Татьяна Бобровникова - Повседневная жизнь римского патриция в эпоху разрушения Карфагена читать онлайн бесплатно

Татьяна Бобровникова - Повседневная жизнь римского патриция в эпоху разрушения Карфагена - читать книгу онлайн бесплатно, автор Татьяна Бобровникова

Фил, убежденный другом, выступил в сенате и предложил выдать нумантинцам виновников позорного договора — Манцина и Помпея, который недавно также заключил договор, оскорбительный для римской национальной гордости. И вот оба бывших консула теперь стояли посреди Курии, опустив головы, под гневными и насмешливыми взглядами отцов. Оба оказались вполне достойными своих предков. Безродный Помпей безудержно рыдал, умолял и чуть ли не ползал на коленях перед сенаторами. А знатный Манцин твердо и спокойно заявил, что виноват он один и предложение консула кажется ему очень разумным. В результате Помпея помиловали, а Манцина обнаженным, со связанными руками выдали нумантинцам. Впоследствии Фил признавался, что запомнил на всю жизнь этот случай как величайшую из виденных им в жизни несправедливостей (Cic. De or., I, 181; De off., Ill, 109; De re publ., Ill, 28).

Нумантинцы отказались принять Манцина, не желая тем самым очистить римлян от клятвопреступления. Но он был уже навеки опозоренным. «Возвратившись домой, — рассказывает Цицерон, — Манцин счел себя вправе явиться в сенат; но народный трибун… велел его вывести, заявив, что он уже не гражданин» (Cic.

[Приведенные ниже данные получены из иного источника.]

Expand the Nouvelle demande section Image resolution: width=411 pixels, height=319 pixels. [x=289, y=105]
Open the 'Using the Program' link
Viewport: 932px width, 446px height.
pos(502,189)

De Or., I, 181). Что же касается Помпея, он мигом оправился от пережитого испуга и дошел до такой подлости, что даже набросился с упреками на Фила, который вытянул жребий ехать под Нуманцию. Потеряв терпение, Фил объявил, что берет его с собой, чтобы отнять у него возможность клеветать. Так что Фурий отправился в Испанию, везя с собой их обоих — Манцина, связанного и обнаженного, и Помпея, свободного и в одежде легата (Val. Max., Ill, 7,5).

Быть может, читатель заметил одно различие между тем, как поступили с Постумием, и как с Манцином. Тогда выдан был весь военный совет, сейчас — один консул. Между тем всем прекрасно было известно, что договор заключал вовсе не консул, а квестор Гракх! Всех потом интересовал вопрос, как Тиберию удалось избегнуть участи Манцина. Большинство римлян склонялось к мысли, что это Сципион Африканский, «обладавший тогда в Риме огромной силой», спас своего незадачливого родственника (Plut. Ti. Gracch., 7). Впрочем, у нас нет никаких оснований обвинять Публия в лицеприятии. Я уверена, он поступил бы так же, если бы на месте Тиберия был совершенно неизвестный ему молодой человек. Он всегда считал, что за все, что происходит на войне, в ответе главнокомандующий. Будь он сам на месте Манцина, он не колеблясь взял бы все на себя. Ему казалось бессмысленной жестокостью опозорить всех офицеров, сражавшихся под началом Манцина, и навеки испортить жизнь неопытному мальчику, который столь неудачно вмешался в дело.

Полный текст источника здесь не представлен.